(Data for pointing at spots in documents and screenshots)
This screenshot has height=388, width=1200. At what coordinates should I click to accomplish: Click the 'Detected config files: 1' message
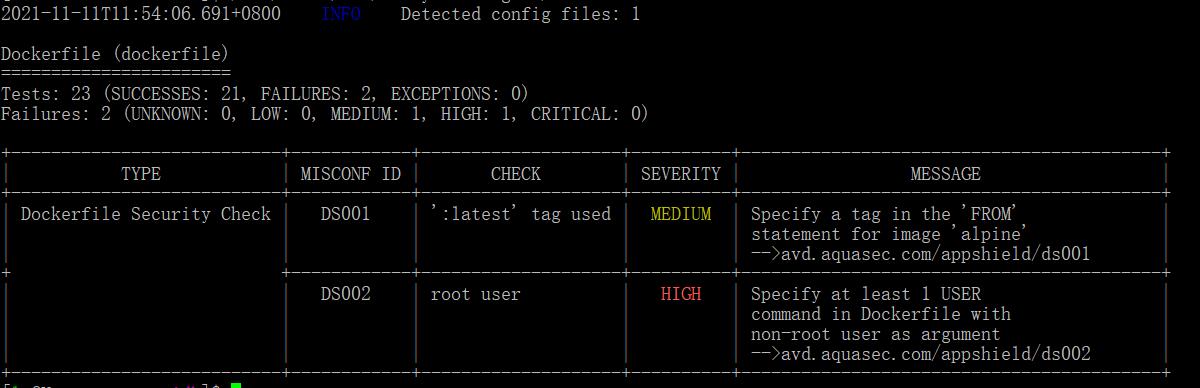[x=521, y=14]
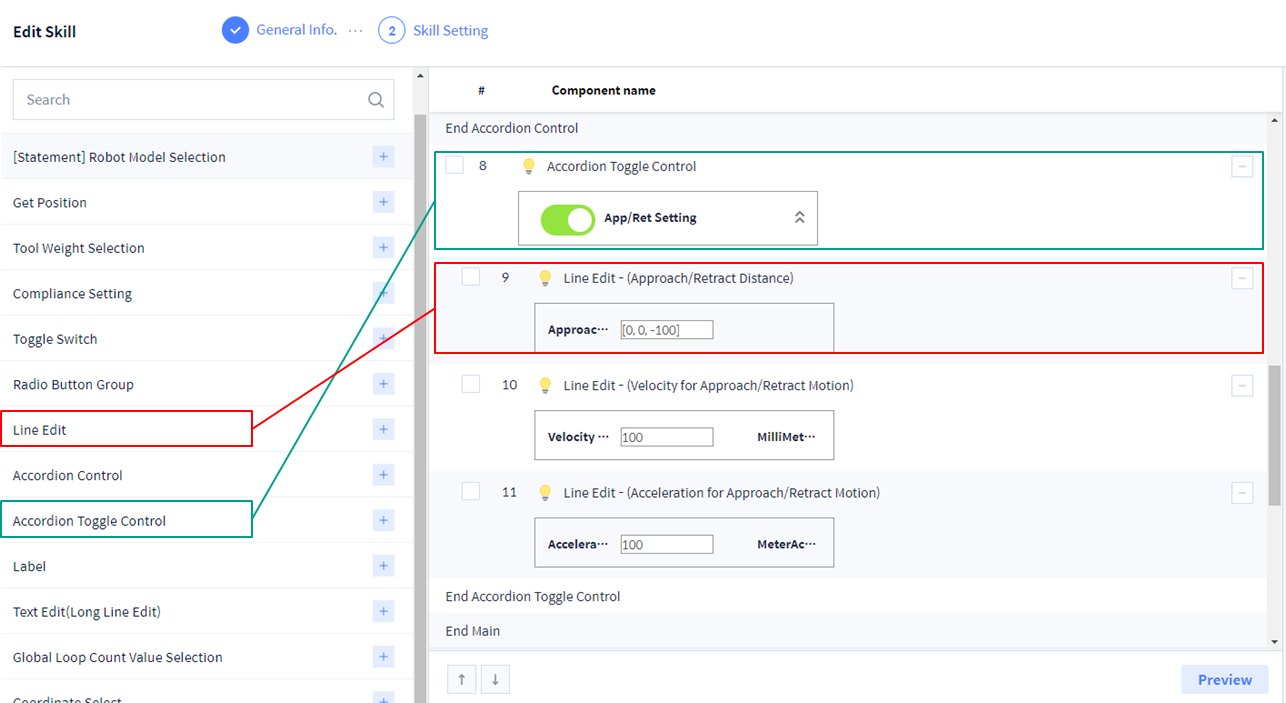
Task: Check the checkbox for component 8
Action: point(455,165)
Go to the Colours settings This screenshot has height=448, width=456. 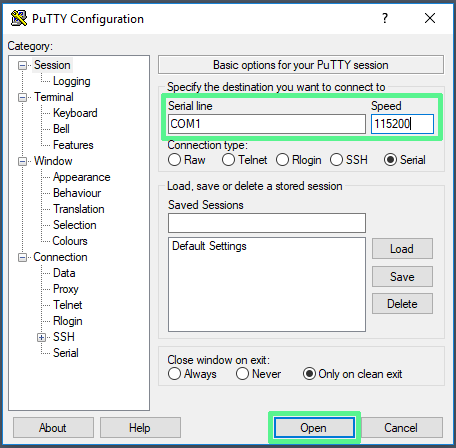tap(70, 241)
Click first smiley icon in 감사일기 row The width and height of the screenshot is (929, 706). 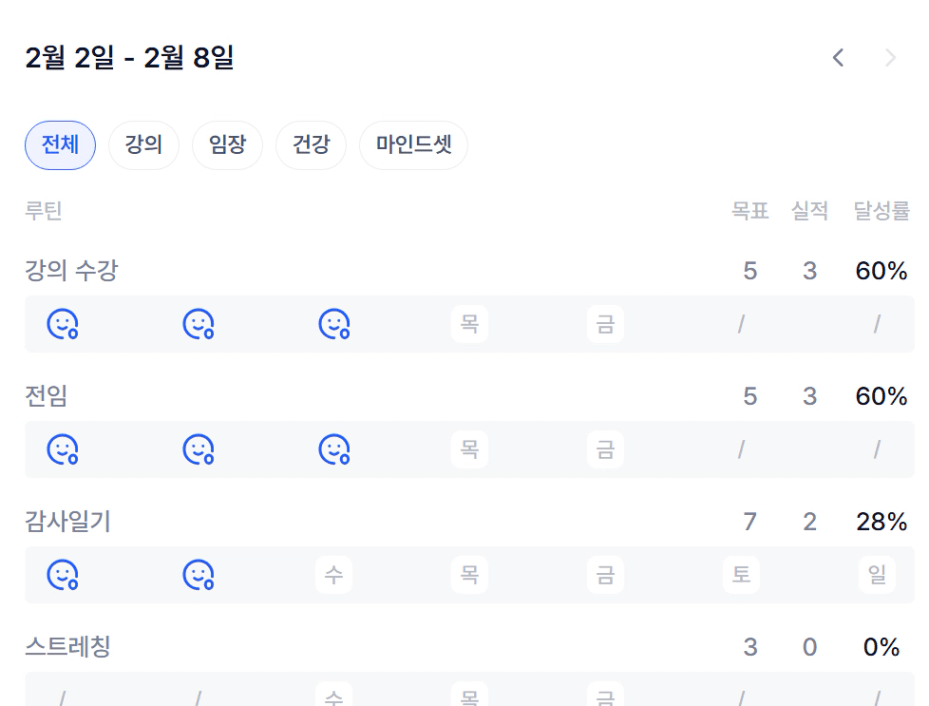[62, 575]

- [WHAT YOU NEED TO DO] Write out the stretch from the start of the data through the line containing "Action: point(455,165)" as a JSON list of strings, one string per line and no blank lines. Leave the pictures out.

- [TASK RESULT]
[
  "This screenshot has height=388, width=1200. At what coordinates should I click to accomplish: Click the 'Detected config files: 1' message",
  "[x=521, y=14]",
  "Task: Check the checkbox for component 8",
  "Action: point(455,165)"
]